Transcribe literalmente el pasaje de la reseña cinematográfica que aparece más abajo, comenzando en "Pero además, se" y terminando en "vende más ejemplares.".

■ **Fragmento proporcionado**
━━━━━━━━━━━━━━━━━━━━━━━━━━━━━━
Una dirección impecable de Carlos Carrera, logra hacer del espléndido guión de Vicente Leñero, a partir de la novela de Eca de Queiroz, una película cinematográficamente sólida, producida por Arturo Ripstein. Gracias a los destemplados enconos que ha suscitado, ahora es además una película política y moralmente acreditada. El reparto es excelente. El padre Benito, protagonizado por Sancho Gracia, es el cura mandón y acomodaticio que puede encontrarse en centenares de pueblos y en no pocas parroquias urbanas. Rígido en asuntos veniales y complaciente ante grandes pero redituables pecados. Su amistad con la mujer que satisface sus apetitos gastronómicos y carnales (Angélica Aragón) forma parte de la red de complicidades que sostienen el trato entre la parroquia y sus feligreses.  Y qué decir de Dionisia, la loca del templo (Luisa Huertas) en un papel que merece un aplauso especial.  O del presidente municipal, un muy creíble Pedro Armendáriz que despotrica contra la influencia del poder de las sotanas pero que cuando considera que hace falta se allana convenientemente a ellas. Esos personajes son estereotipos de muchos otros que todo ciudadano hemos conocido o de los que hemos tenido noticia. Sacerdotes que tienen amantes, devotas perturbadas entre el incienso, la soledad y el fanatismo, jerarcas eclesiásticos capaces de tasar los pecados en pesos o dólares, gente del pueblo soliviantada por la iglesia en contra de quienes la desatienden o cuestionan.
Pero además, se trata de personajes de carne y hueso. Los curas de la película se entusiasman con el futbol, beben y bromean, sufren y fornican. Alguno de ellos se duele de la obligatoriedad del voto de castidad. “Ay, hijo, es más fácil que haya un Papa mexicano a que la iglesia suprima el celibato”, dice uno de los más curtidos. Justamente, los dos protagonistas éticamente más auténticos de la película son aquellos que no se avergüenzan de sus pasiones   Uno de ellos es el joven periodista (Andrés Montiel) sobre quien se alza la cólera de una jerarquía eclesiástica herida cuando son develados algunos de sus negocios. Todo lo contrario es el editor del periódico que admite que las informaciones escandalosas le sirven, porque así vende más ejemplares.
━━━━━━━━━━━━━━━━━━━━━━━━━━━━━━
■ **Listado proporcionado**
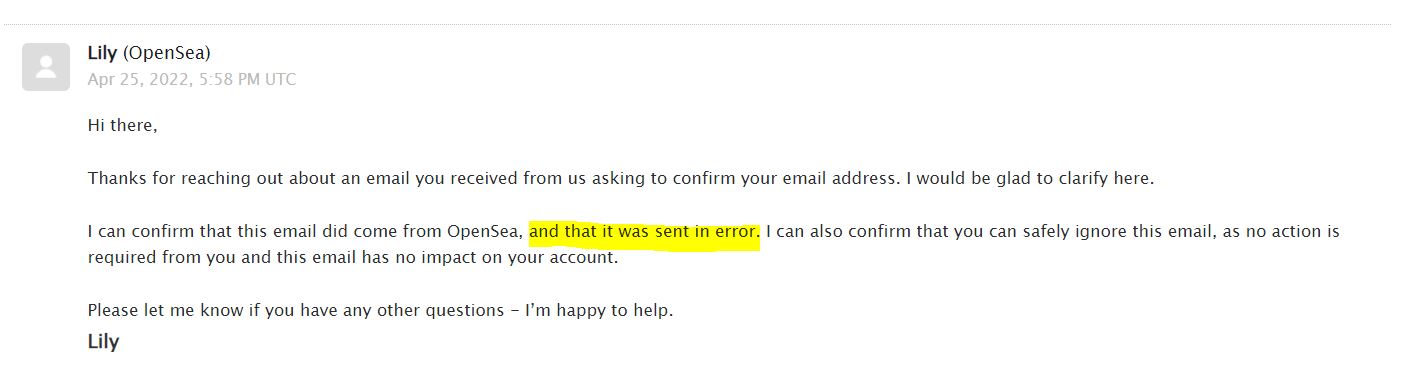The width and height of the screenshot is (1418, 366).
Task: Click the sender name Lily in header
Action: click(x=102, y=53)
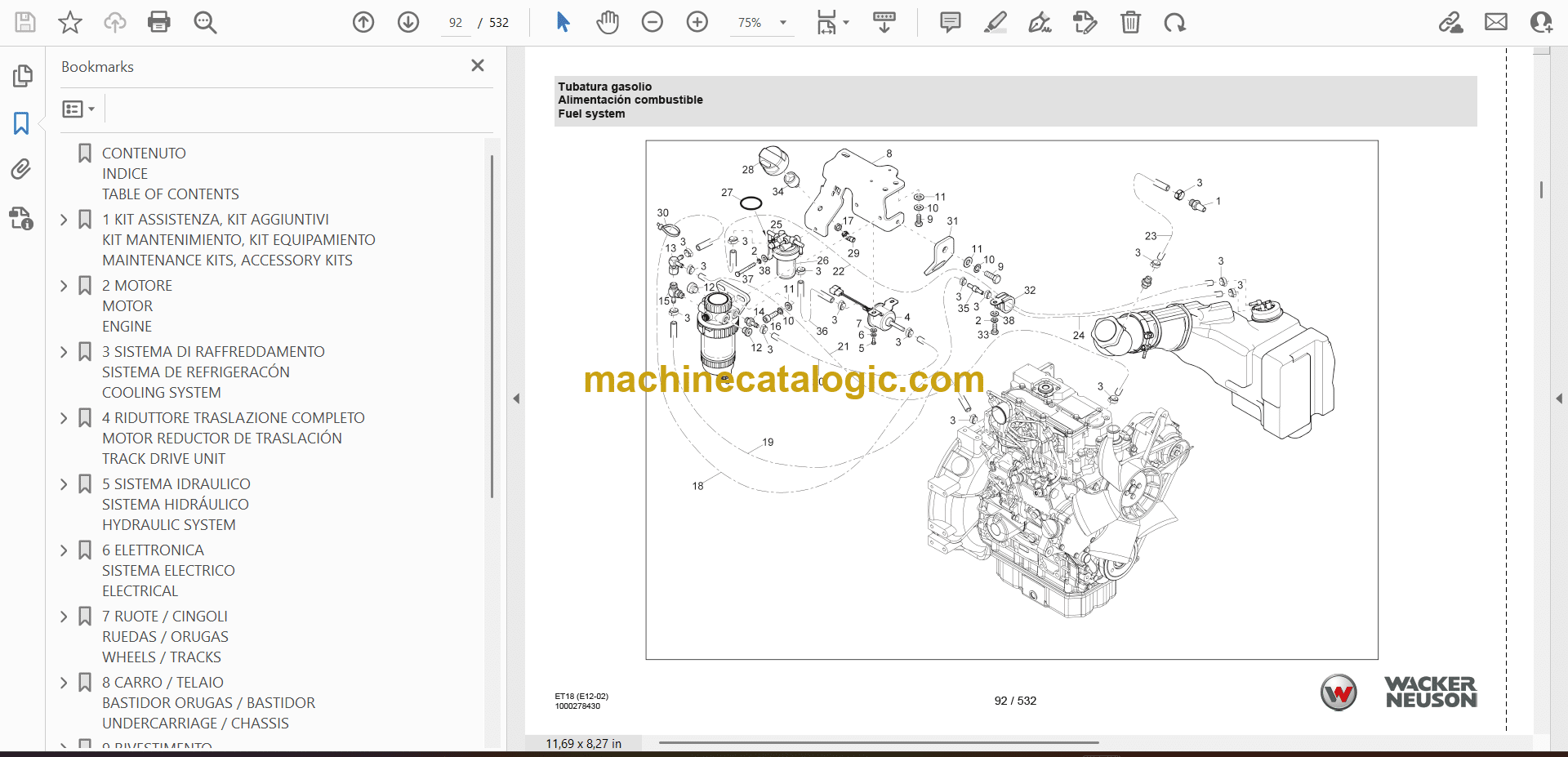Expand the 5 SISTEMA IDRAULICO bookmark
This screenshot has height=757, width=1568.
coord(64,484)
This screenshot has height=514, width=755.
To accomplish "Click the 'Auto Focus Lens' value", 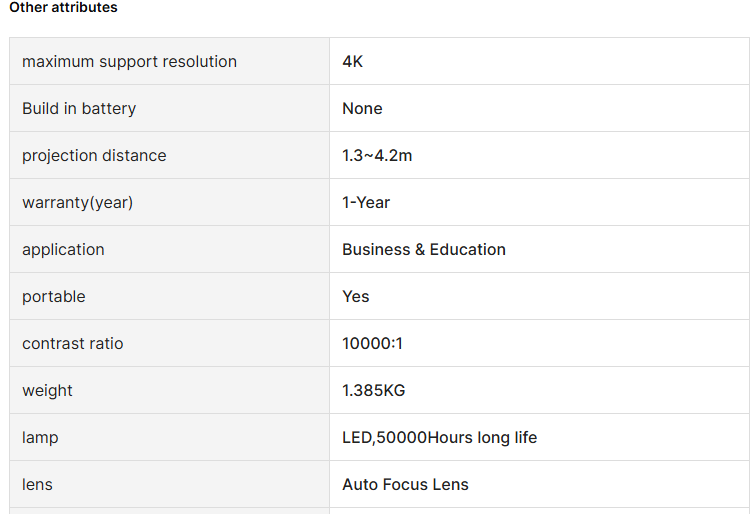I will (x=405, y=485).
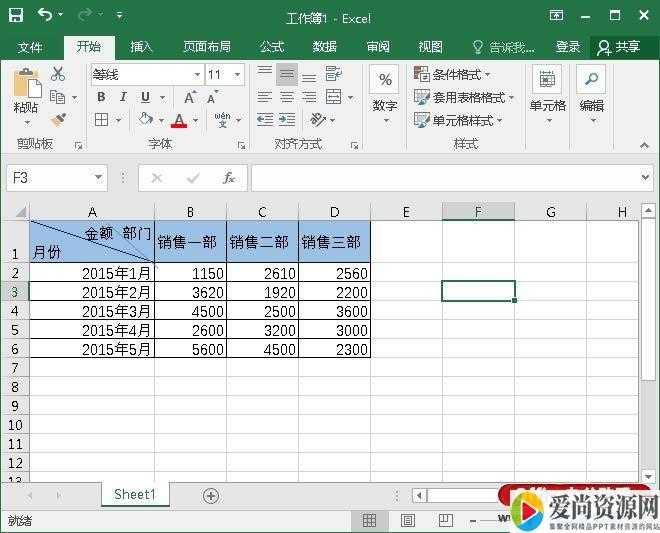Click the Format Painter brush icon
This screenshot has width=660, height=533.
point(58,120)
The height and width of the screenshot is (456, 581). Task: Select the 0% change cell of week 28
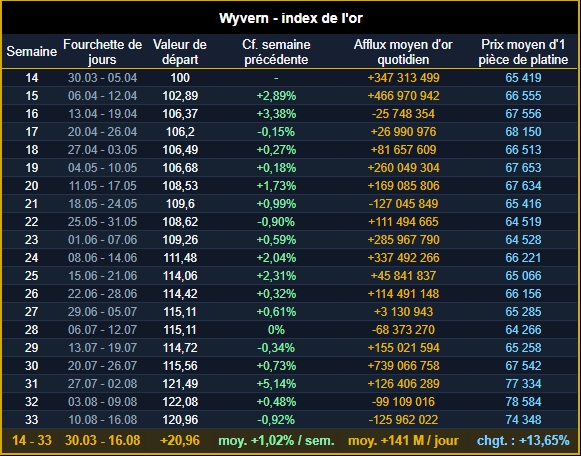pos(276,330)
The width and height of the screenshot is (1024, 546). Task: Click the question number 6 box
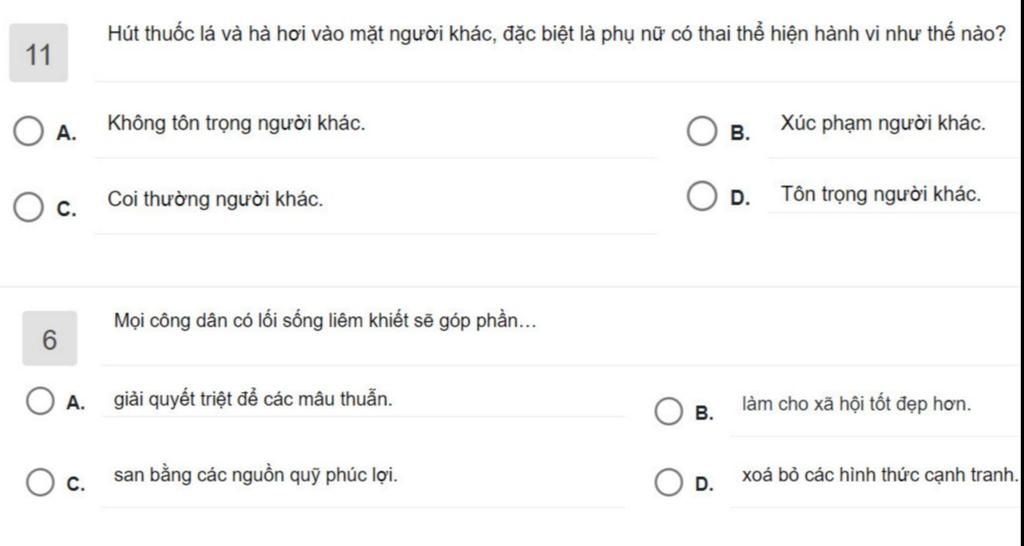click(x=50, y=338)
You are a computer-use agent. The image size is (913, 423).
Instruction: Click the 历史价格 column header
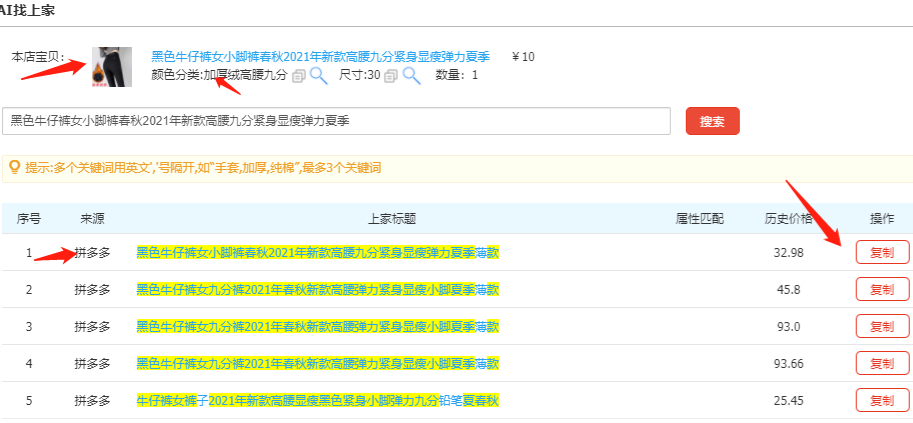[788, 218]
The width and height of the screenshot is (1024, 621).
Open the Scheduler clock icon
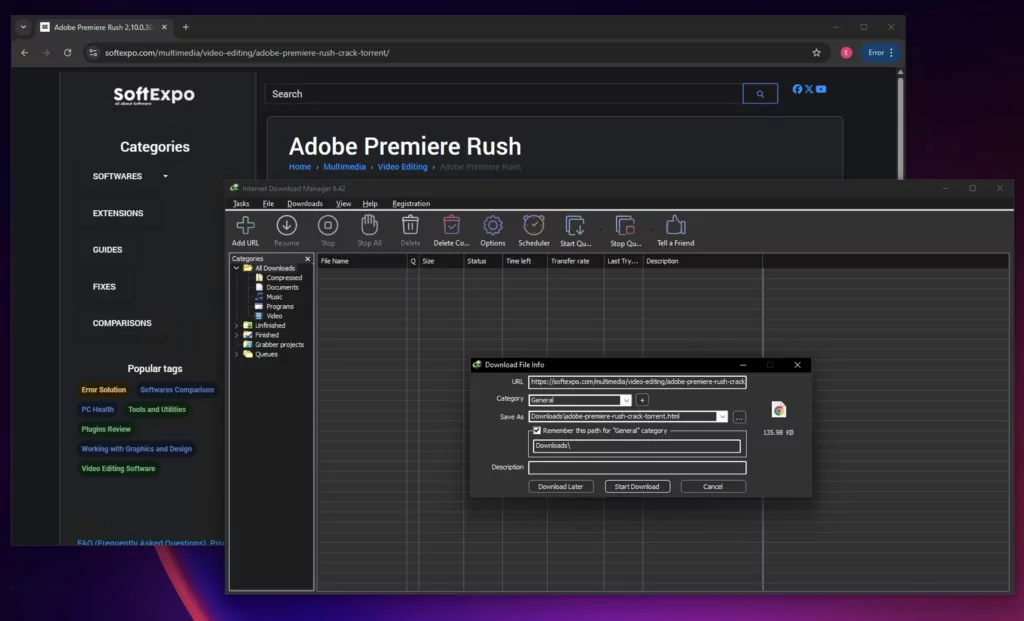pos(534,226)
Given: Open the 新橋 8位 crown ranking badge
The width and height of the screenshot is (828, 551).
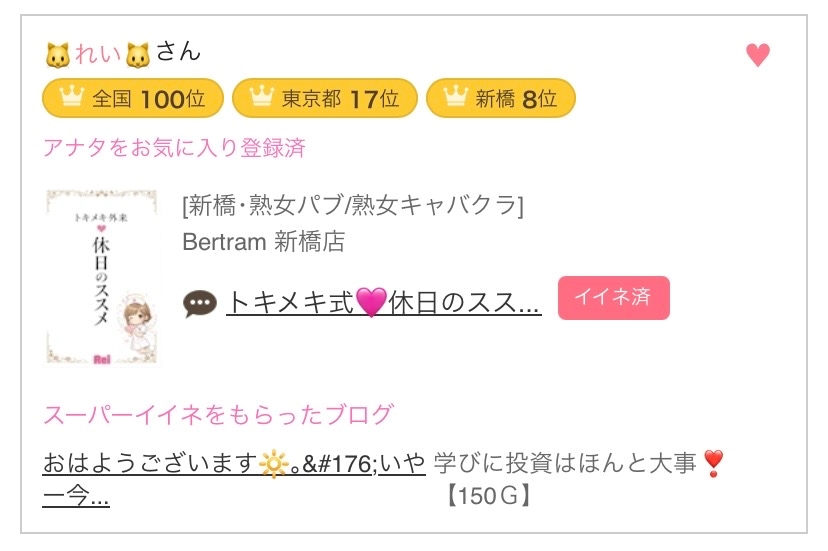Looking at the screenshot, I should pyautogui.click(x=500, y=99).
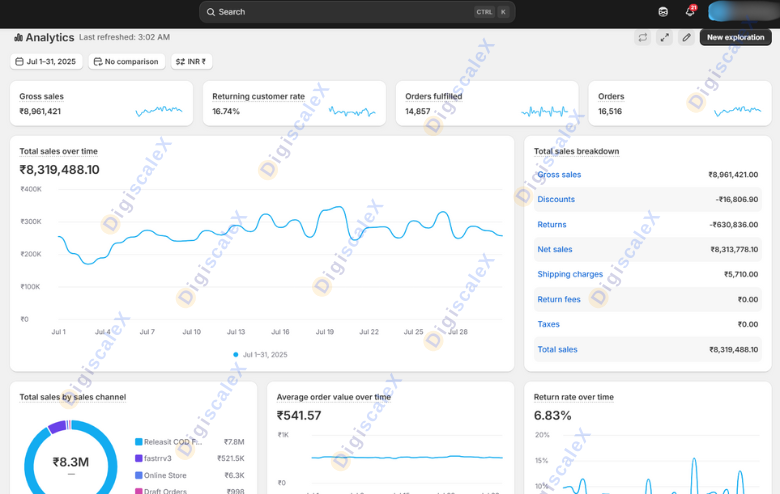Open the No comparison dropdown
This screenshot has width=780, height=494.
[x=127, y=62]
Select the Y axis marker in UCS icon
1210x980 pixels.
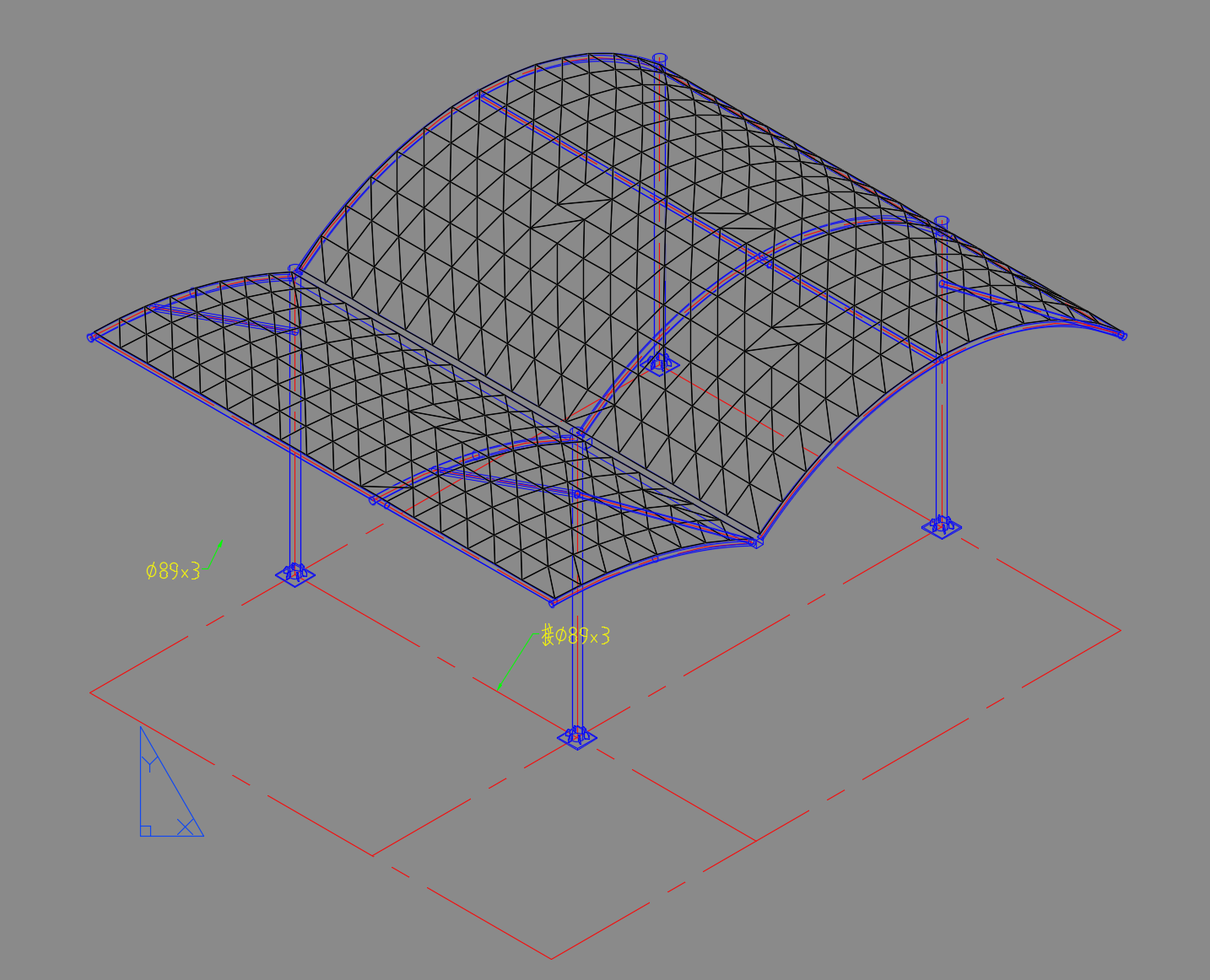149,764
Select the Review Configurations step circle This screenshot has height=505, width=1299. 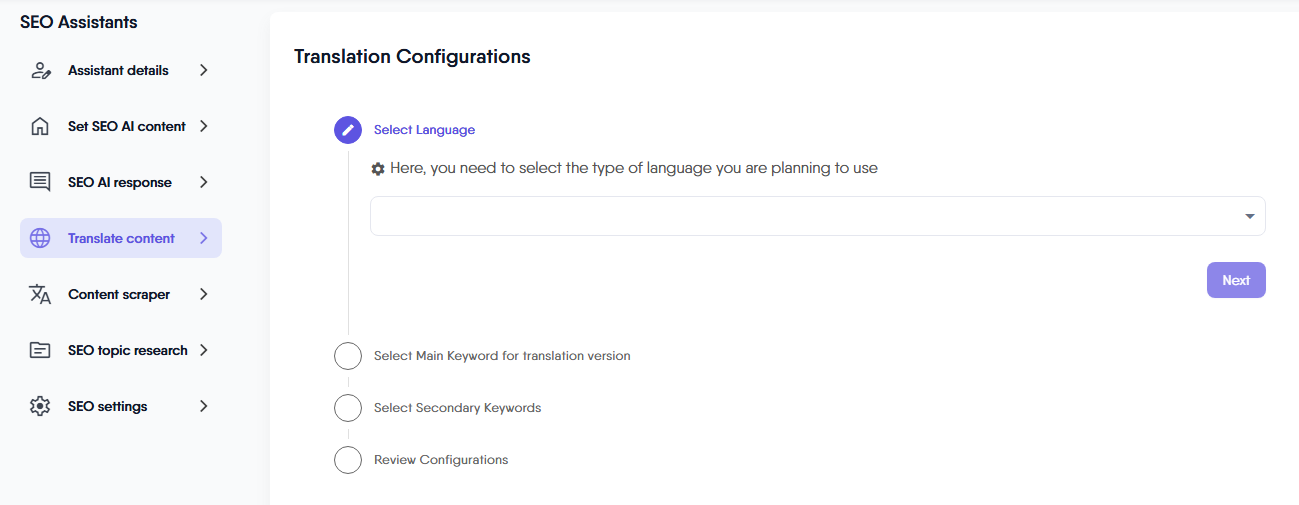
━━━━━━━━━━━━━━━━━━━━━━━━━━━━━━
■ **Resultado**
Pero además, se trata de personajes de carne y hueso. Los curas de la película se entusiasman con el futbol, beben y bromean, sufren y fornican. Alguno de ellos se duele de la obligatoriedad del voto de castidad. “Ay, hijo, es más fácil que haya un Papa mexicano a que la iglesia suprima el celibato”, dice uno de los más curtidos. Justamente, los dos protagonistas éticamente más auténticos de la película son aquellos que no se avergüenzan de sus pasiones   Uno de ellos es el joven periodista (Andrés Montiel) sobre quien se alza la cólera de una jerarquía eclesiástica herida cuando son develados algunos de sus negocios. Todo lo contrario es el editor del periódico que admite que las informaciones escandalosas le sirven, porque así vende más ejemplares.